» Tâche A
Recopiez l'extrait sur le GATT à partir de « Il y a également » jusqu'à « déficit sans précédent. » inclus.
» Tâche B
Répondez à ces questions d'après l'extrait sur le GATT :
(i) Quel groupe pourrait reprendre les exportations de lait UHT à Porto Rico ?
(ii) Quel pays a imposé un droit compensateur sur la viande de porc en provenance du Canada ?
(iii) Qui se livre la guerre des subventions dont bénéficierait l'arrêt le secteur des céréales ?

On se souvient qu'un panel du GATT a décidé que l'article XI, permettant d'imposer des quotas d'importation lorsqu'un pays pratique une gestion de l'offre, ne s'applique pas aux produits frais ne faisant l'objet que de peu de transformation. Pour mon comté, la conclusion des discussions du GATT pourrait permettre au groupe Lactel de reprendre les exportations de lait UHT à Porto Rico. On sait que Porto Rico invoque les facteurs sanitaires pour empêcher notre lait d'entrer sur leur marché.

Vous savez également, M. le Président, que le développement de notre entreprise porcine est largement tributaire de ces exportations. La viande de porc produite et transformée au Québec jouit d'une excellente réputation sur les marchés internationaux. Nos producteurs et nos transformateurs sont capables de rivaliser au niveau de la qualité et du prix sur ces marchés. On a toute fraîche à la mémoire l'imposition par les États-Unis d'un droit compensateur à l'entrée dans ce pays de la viande de porc en provenance du Canada ainsi que la victoire, comme le mentionnait M. le ministre tantôt, que nos producteurs ont enregistrée dans ce domaine. Un accord du GATT permettrait de mieux définir les règles du jeu et empêcherait l'imposition de droits compensateurs à tort et à travers.

Il y a également le secteur des céréales qui bénéficierait de l'arrêt de la guerre des subventions que se livrent la CEE et les États-Unis. Cette guerre de prix a fait baisser les prix à un niveau jamais vu, entraînant le compte de stabilisation du revenu de cette production vers un déficit sans précédent.

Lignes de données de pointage
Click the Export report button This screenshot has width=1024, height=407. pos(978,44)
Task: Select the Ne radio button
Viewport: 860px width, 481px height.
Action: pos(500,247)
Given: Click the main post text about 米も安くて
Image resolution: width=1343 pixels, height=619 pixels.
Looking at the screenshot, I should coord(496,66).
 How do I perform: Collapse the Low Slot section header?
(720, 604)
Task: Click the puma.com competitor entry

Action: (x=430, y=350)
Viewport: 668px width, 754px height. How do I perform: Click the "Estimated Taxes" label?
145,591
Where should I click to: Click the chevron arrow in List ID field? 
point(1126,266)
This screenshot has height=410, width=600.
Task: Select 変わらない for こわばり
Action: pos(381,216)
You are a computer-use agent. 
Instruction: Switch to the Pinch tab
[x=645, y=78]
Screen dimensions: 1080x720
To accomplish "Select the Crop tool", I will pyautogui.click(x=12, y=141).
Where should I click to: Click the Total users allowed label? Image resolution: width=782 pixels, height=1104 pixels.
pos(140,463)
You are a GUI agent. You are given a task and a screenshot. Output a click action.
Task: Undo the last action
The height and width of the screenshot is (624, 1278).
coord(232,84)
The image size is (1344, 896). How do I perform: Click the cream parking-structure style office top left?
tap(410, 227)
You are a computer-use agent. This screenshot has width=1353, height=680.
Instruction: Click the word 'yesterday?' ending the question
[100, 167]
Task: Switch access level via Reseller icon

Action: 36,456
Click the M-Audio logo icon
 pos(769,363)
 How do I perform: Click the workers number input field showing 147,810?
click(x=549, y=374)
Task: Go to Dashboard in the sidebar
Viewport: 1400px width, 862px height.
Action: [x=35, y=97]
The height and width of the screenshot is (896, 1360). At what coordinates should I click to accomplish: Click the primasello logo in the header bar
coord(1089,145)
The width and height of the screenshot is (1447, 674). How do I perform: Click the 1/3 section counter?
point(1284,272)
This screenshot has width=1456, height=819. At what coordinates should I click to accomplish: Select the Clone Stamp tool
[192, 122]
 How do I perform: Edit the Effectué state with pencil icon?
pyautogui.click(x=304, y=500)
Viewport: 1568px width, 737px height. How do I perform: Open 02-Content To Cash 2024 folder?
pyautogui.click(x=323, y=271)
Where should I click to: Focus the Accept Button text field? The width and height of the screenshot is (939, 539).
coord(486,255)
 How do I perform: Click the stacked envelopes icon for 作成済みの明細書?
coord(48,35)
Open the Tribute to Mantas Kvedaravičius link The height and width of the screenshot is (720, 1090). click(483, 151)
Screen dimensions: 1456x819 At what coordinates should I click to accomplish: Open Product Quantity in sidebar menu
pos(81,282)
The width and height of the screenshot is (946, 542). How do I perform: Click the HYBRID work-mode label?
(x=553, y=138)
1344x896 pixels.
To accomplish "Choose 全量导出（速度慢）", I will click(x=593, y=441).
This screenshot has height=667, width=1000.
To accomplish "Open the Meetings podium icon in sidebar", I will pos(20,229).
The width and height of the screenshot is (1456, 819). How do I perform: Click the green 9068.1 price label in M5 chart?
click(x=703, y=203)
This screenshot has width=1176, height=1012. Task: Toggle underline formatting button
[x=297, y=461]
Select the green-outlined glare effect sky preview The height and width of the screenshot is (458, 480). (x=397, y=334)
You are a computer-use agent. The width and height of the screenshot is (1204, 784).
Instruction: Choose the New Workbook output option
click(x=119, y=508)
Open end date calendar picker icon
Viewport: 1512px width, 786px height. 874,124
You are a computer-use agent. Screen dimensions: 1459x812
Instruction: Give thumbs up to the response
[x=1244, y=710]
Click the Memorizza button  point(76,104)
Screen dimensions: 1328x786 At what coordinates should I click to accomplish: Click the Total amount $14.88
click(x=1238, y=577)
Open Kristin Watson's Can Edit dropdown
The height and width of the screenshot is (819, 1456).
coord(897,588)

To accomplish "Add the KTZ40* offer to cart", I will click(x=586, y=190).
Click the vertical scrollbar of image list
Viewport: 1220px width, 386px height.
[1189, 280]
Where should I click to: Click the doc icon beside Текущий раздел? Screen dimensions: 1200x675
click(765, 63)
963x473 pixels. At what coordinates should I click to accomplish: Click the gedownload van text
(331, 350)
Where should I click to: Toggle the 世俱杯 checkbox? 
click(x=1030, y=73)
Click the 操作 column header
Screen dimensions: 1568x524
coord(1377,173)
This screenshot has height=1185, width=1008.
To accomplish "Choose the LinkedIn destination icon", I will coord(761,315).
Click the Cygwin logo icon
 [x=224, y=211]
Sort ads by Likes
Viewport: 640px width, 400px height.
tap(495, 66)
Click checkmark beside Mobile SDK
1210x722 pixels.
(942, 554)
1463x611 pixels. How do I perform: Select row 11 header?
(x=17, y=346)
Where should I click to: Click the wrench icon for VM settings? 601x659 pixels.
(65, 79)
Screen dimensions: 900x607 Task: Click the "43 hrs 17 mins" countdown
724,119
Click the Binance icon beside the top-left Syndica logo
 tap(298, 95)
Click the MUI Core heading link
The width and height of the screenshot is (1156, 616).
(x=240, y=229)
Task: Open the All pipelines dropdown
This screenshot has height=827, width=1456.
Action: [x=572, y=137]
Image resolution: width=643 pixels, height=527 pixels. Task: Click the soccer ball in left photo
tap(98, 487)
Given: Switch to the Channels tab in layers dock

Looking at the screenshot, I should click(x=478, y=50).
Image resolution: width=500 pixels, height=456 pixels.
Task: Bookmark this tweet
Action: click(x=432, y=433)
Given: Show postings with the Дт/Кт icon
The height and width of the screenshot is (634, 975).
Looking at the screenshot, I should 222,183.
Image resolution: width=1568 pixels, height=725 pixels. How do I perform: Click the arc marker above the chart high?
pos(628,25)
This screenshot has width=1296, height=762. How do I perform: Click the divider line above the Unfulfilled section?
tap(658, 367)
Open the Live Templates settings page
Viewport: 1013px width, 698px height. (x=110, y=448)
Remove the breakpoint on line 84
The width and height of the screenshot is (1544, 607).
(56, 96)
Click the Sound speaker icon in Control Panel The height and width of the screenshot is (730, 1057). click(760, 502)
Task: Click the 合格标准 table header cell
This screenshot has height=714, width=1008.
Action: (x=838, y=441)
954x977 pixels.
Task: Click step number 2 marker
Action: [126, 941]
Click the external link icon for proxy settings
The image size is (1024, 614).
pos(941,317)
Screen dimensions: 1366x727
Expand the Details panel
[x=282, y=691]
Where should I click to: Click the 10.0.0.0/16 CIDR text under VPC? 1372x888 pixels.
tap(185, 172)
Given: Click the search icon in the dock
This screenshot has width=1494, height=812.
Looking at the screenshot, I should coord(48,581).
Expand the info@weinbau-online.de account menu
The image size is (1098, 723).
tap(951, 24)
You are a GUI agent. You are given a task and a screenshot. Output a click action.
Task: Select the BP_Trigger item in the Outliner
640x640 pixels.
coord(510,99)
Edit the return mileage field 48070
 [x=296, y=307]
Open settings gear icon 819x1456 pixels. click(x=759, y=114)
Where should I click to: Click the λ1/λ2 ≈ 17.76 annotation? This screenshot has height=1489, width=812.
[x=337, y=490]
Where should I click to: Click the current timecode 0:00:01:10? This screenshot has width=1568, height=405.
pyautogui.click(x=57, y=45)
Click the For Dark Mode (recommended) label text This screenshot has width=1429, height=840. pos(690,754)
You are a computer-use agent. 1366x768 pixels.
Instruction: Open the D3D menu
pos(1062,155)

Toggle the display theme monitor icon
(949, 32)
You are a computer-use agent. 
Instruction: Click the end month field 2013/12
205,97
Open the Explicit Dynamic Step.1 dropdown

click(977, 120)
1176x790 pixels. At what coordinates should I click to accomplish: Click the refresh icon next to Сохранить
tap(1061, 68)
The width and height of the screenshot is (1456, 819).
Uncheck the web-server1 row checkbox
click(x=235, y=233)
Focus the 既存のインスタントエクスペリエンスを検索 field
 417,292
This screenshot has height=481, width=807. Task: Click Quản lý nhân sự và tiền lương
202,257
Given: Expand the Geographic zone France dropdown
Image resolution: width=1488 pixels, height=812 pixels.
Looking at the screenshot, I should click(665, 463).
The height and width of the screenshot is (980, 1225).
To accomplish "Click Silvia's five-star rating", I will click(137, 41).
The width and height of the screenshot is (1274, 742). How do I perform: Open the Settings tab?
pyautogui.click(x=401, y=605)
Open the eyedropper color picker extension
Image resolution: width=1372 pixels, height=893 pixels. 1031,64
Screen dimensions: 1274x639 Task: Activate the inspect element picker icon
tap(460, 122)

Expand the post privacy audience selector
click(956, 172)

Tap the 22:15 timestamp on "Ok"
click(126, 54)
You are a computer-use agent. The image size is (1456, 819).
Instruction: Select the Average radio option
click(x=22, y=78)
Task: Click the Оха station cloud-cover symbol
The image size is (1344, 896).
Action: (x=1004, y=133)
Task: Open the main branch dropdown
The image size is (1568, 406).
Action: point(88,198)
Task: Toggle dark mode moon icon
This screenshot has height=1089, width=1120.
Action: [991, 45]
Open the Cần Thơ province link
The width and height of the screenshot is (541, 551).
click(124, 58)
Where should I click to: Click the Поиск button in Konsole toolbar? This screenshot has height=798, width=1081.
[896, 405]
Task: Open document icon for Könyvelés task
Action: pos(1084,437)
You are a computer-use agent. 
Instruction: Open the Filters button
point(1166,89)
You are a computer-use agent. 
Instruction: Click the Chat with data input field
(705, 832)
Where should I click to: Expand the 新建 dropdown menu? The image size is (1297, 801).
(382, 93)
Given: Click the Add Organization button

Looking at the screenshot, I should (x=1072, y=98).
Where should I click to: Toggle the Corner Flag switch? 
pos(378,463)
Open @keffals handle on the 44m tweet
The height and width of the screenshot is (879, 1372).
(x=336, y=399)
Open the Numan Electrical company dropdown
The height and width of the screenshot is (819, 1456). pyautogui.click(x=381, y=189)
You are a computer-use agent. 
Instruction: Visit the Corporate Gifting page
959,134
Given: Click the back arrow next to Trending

» Bonne réponse A
Il y a également le secteur des céréales qui bénéficierait de l'arrêt de la guerre des subventions que se livrent la CEE et les États-Unis. Cette guerre de prix a fait baisser les prix à un niveau jamais vu, entraînant le compte de stabilisation du revenu de cette production vers un déficit sans précédent.

» Bonne réponse B
(i) Le groupe Lactel.
(ii) Les États-Unis.
(iii) La CEE et les États-Unis.